TLC: Sorry. We can move to another room if you need to track something. Okay. He’s going to take the extended lunch. He’s going to take advantage of that even though we’ve got three songs to record today. Favorite book. Wow. The Sunday school answer is (breathy voice) the Bible.
CJW: Barring the Sunday school answer.
TLC: Yeah, barring the Sunday school answer… because I do a lot of heavy reading, I read a lot of in-depth stuff, the books that I really tend to like sometimes are the ones that set me free from that place. So the book that always comes to mind when people ask me that question is a book called Dave Barry’s Only Travel Guide You’ll Ever Need, by Dave Barry. It is the funniest book – it’s so great! It’s such a breather. It’s great. Oh oh oh – and also – Blue Like Jazz by Donald Miller.
CJW: (raising voice) LOVE Blue Like Jazz.
TLC: That might actually be my favorite.
CJW: I need to go back and re-read that book, I was just thinking the other day.
TLC: Very few times do I want to read a book again immediately after I finish reading it. That’s what I did with that one.
CJW: It’s so good. I made Alisa read it and then she had to go buy her own copy because she wanted to mark it up.
TLC: It’s great. Hi Garrett!
CJW: Did you read his first book?
TLC: Prayer and the Art of Volkswagen Maintenance? I’ve been trying to find that. I can’t find it.
CJW: It’s on my night stand right now.
CJW: But it’s borrowed from a friend who actually lives in Nashville.
TLC: Oh really?
CJW: I might actually be able to hook you up with a copy there, temporarily.
TLC: That’s great. It’s out of print now.

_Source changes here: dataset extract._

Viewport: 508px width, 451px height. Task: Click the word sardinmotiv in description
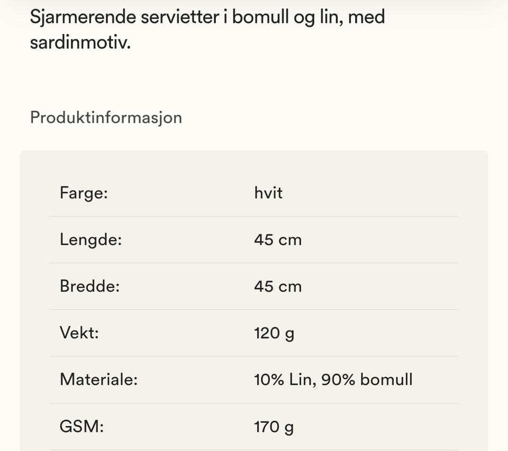click(80, 42)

CJW: Yeah. I started reading the first chapter and (despairing) I’m not sure if I’m going to be able to get through it. Because Don Miller abuses semi-colons. It makes me want to cry.
TLC: (gasps) Oh no!
CJW: (high pitched, sounding near tears) He totally uses them incorrectly and it really made me upset.

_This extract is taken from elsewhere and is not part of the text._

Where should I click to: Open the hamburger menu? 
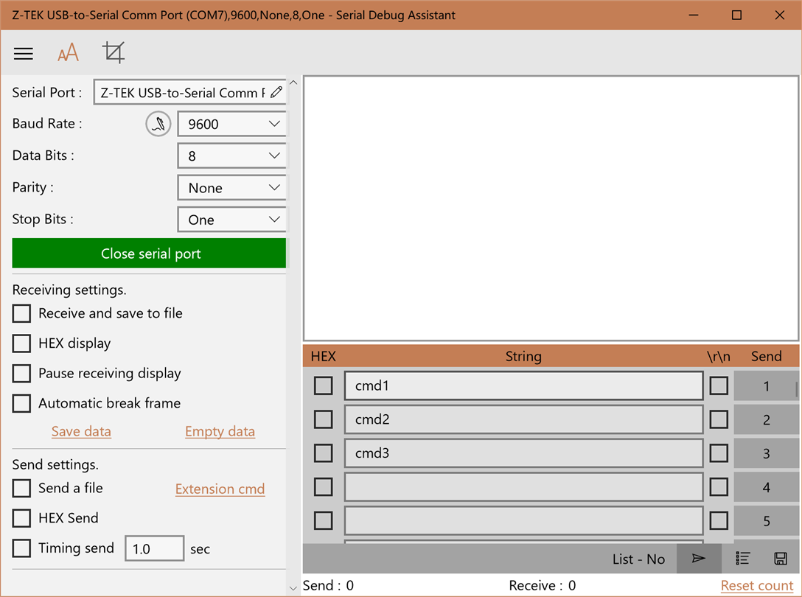(24, 53)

TLC: I start sentences with conjunctions.
CJW: That’s okay, I do that sometimes.
TLC: And I’m a big fan of ellipses.
CJW: I’m a big fan of ellipses, as long as they’re used…
CJW: Quasi-properly, at least. Semi-colons are my friends and you do not mess them up and he totally abuses them. I’m like, you need a comma there, you need a period there…
TLC: Maybe it’s the editor’s fault! Maybe… he is good and his editor goes back in there and edits them in in the wrong places.
CJW: It partially is, at least! Well I have a friend who’s corresponded with him some, and she says he really is bad about that. But it’s also his editor’s fault because his editor should’ve…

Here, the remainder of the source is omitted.